- Opening Delimiter -

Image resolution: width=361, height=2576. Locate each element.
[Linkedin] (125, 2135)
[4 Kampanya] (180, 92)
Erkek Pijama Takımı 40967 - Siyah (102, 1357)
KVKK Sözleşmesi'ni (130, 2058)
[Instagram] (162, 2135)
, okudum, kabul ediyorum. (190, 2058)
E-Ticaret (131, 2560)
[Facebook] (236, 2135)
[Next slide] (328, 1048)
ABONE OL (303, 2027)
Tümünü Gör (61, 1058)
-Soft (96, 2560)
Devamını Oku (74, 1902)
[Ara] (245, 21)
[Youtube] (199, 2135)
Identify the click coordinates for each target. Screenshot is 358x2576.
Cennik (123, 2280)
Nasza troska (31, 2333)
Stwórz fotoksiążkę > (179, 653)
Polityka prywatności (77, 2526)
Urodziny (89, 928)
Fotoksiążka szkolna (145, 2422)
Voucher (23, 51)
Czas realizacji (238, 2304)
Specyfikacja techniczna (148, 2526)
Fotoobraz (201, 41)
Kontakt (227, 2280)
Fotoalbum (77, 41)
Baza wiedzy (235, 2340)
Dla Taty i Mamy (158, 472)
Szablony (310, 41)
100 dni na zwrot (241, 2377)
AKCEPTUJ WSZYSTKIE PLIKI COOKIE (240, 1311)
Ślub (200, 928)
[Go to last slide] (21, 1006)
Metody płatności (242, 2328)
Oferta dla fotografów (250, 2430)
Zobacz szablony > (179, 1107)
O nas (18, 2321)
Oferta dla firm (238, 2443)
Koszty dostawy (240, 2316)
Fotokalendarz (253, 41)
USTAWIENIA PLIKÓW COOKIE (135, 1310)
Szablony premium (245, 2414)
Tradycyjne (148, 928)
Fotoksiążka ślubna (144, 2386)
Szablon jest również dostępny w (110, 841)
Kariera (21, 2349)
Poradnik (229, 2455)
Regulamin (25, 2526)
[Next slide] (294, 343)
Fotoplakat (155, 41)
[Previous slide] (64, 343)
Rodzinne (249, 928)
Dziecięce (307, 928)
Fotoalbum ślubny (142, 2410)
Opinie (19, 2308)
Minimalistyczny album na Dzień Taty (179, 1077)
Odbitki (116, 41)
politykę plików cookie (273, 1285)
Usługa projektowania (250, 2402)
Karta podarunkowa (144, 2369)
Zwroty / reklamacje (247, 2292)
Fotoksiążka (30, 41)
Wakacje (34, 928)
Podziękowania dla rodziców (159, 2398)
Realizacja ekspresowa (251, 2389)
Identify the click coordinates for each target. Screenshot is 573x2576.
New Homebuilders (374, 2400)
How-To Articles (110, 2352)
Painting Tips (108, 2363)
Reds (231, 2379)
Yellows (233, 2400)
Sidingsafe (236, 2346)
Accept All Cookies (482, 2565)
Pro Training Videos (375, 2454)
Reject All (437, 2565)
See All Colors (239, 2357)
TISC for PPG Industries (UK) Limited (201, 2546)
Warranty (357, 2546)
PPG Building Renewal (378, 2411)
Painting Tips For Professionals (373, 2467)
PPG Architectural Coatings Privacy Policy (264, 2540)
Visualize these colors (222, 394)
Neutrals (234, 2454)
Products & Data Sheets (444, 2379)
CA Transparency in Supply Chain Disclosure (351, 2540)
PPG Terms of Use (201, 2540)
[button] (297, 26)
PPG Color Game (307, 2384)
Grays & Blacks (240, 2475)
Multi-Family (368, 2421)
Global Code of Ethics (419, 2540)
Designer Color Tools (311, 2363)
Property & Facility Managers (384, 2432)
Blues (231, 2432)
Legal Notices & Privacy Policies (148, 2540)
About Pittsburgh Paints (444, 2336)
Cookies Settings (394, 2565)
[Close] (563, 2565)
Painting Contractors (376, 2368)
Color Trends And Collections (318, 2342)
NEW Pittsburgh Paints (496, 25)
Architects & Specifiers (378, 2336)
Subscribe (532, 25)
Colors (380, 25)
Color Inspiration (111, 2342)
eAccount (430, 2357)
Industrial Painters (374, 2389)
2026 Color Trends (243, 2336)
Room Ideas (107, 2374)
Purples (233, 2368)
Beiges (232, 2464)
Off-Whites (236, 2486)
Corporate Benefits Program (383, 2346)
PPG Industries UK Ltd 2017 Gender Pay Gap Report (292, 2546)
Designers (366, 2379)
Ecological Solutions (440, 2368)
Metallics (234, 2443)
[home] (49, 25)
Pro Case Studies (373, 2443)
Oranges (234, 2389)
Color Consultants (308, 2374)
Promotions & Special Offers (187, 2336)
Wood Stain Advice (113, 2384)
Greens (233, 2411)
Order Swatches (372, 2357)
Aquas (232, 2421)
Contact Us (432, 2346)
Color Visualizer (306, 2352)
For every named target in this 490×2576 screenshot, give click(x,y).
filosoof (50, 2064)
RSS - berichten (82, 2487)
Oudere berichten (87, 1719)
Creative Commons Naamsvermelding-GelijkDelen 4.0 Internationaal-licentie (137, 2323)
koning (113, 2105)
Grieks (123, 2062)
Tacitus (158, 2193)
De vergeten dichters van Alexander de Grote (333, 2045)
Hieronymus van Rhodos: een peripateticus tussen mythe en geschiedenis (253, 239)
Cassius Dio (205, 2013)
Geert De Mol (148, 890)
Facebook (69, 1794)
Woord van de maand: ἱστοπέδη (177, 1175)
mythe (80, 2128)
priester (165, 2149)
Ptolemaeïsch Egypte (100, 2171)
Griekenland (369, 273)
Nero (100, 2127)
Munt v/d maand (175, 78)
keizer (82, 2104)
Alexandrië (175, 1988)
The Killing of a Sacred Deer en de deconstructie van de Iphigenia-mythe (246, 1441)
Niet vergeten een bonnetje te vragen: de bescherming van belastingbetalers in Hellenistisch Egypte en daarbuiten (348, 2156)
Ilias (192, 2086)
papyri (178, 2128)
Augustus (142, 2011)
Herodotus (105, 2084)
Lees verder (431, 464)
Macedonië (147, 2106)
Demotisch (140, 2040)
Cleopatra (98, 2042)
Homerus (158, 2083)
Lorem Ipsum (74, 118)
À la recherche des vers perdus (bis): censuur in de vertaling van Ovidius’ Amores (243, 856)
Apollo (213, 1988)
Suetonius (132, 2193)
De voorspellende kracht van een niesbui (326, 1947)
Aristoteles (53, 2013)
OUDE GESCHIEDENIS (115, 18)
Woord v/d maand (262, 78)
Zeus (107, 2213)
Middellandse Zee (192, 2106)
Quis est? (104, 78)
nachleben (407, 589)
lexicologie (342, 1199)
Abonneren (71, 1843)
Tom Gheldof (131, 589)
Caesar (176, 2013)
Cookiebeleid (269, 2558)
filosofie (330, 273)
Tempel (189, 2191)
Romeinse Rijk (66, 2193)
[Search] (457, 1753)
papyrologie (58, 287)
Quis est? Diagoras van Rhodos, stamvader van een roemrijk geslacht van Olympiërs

- Closing Delimiter -

EXERCISE BRIEF: All that belongs in the answer is the run of lines above from the line containing "Szablony (310, 41)" through the line containing "Kariera (21, 2349)", exactly as written.

EXERCISE RESPONSE:
Szablony (310, 41)
100 dni na zwrot (241, 2377)
AKCEPTUJ WSZYSTKIE PLIKI COOKIE (240, 1311)
Ślub (200, 928)
[Go to last slide] (21, 1006)
Metody płatności (242, 2328)
Oferta dla fotografów (250, 2430)
Zobacz szablony > (179, 1107)
O nas (18, 2321)
Oferta dla firm (238, 2443)
Koszty dostawy (240, 2316)
Fotokalendarz (253, 41)
USTAWIENIA PLIKÓW COOKIE (135, 1310)
Szablony premium (245, 2414)
Tradycyjne (148, 928)
Fotoksiążka ślubna (144, 2386)
Szablon jest również dostępny w (110, 841)
Kariera (21, 2349)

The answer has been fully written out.